Switching Savings Accounts

Published on 30 November 2016 by Raffick Marday

Switching Savings Accounts

Compare and shop around before switching your personal savings account

There is a significant proportion of consumers that believe it is too complex and risky to switch accounts, either due to switching rates are too low or uncompetitive alternatives. Banks have been concentrating on more visible fees, and not on the less visible elements such as insufficient funds charges and forgone interest. Insufficient funds charges, making it hard for consumers to control, or opt out of, an unarranged overdraft despite the fact that these make up the vast bulk of banks' revenues.

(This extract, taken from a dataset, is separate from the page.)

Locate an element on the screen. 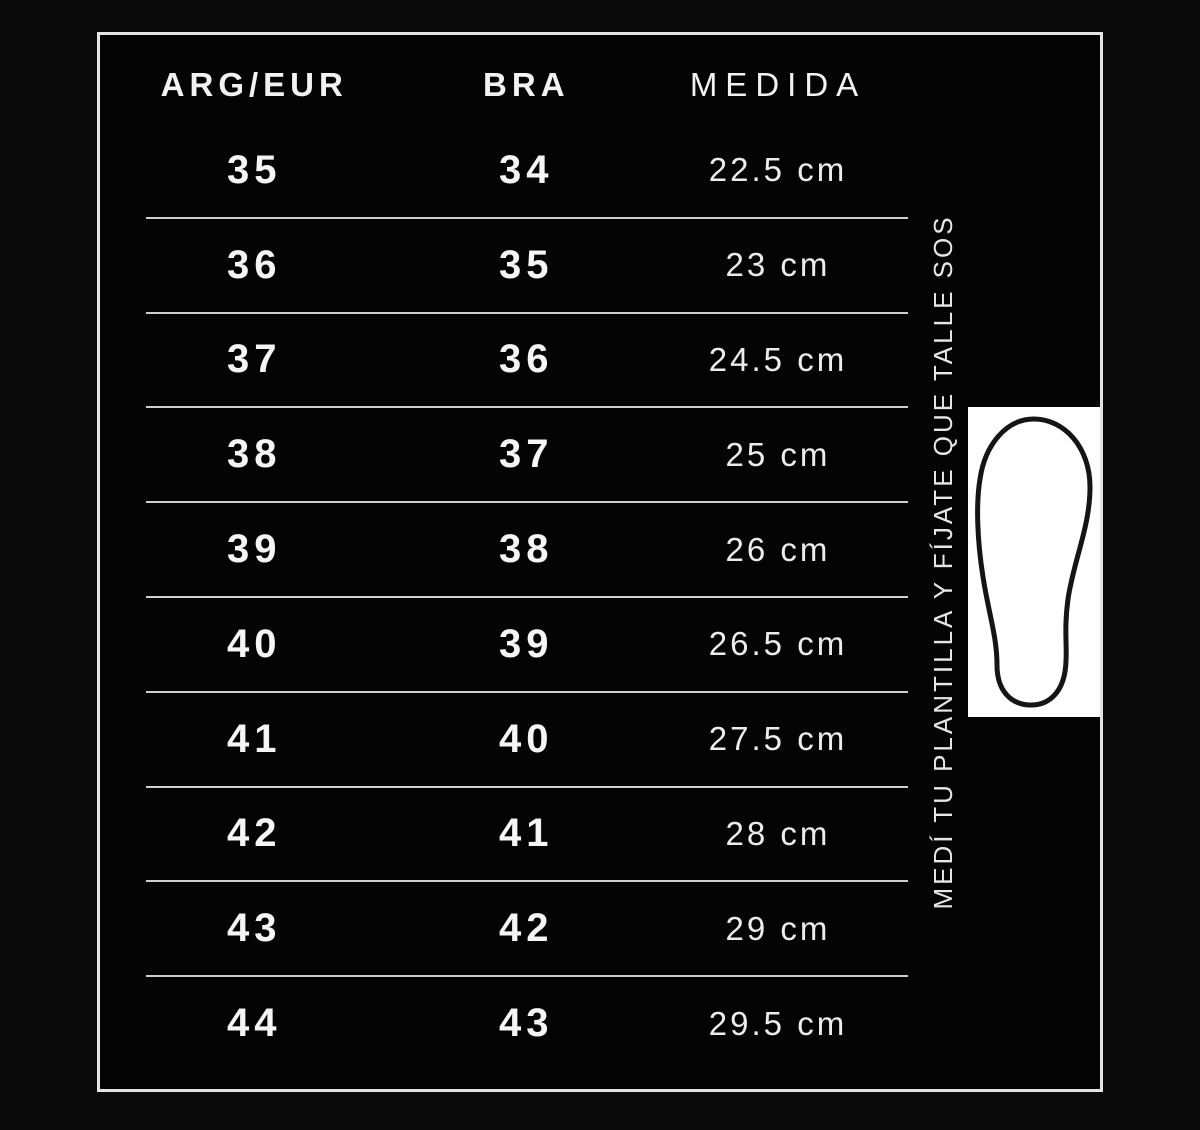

Check before you Switch Saving Accounts?

• Know how much you will effectively pay in fees
• Know what individual elements you are going to be charged for before or after they are incurred.
• Incentive for keeping your account in credit and Interest given
• Any charges and fees for insufficient funds and interest charged.
• Could you earn more interest from your current account or paying it in to a savings account or high interest account?
• Any charges for switching between suppliers, including early withdrawal and administrative charges.
• Timescale and down time when switching accounts,
• Incentives for switching savings accounts.
• Incentives and offers for keeping your savings accounts.
Additional Services

Banks see personal accounts as a gateway to selling other products. Personal accounts are used regularly by 90 per cent of consumers so naturally consumers often select additional financial products from a bank with whom they have an existing account with without the need to shopping around as it is an easy option and in most cases they think they are getting the best deal.

There is a downside for consumers taking up more than one service from their existing bank, Banks do prey on the more vulnerable consumers or will always offer you additional services such as credit cards or loans and are more than happy to supply you these if you have a good credit rating or have banked with them for a long period of time but if your circumstances change and your cash flow is altered that's when banks can be your enemy further more if you have all your eggs in one basket it can easy put you in the situation where charges start to build up.

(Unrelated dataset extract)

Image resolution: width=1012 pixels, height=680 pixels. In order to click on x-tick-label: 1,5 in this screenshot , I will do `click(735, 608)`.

Getting the Most of your Money

88 per cent of current accounts, which is around 47.6 million, receive an annual interest rate of less than 0.5 per cent. Banks earned over 85 per cent of their revenues on personal current accounts mainly from two sources, which are net interest income from credit and debit balances at around £4.6 billion and growing every year and levying charges associated with insufficient funds, which is over £2.6 billion.

This is due the fact that the most common bank account in the UK is the free-if-in-credit bank account. This type of account has a cost for consumers, which is not always apparent in the form of interest forgone. This is the interest that consumers could earning by holding their credit balances in a savings account or higher interest account rather than leaving them in a current account that generally pays no, or only minimal, interest on credit balances.

So how much are you losing well it's approximately £8.3 billion. Personal current accounts generate more revenue for banks than savings and credit cards combined: 31 per cent compared with 17 per cent on savings accounts and 13 per cent on credit cards.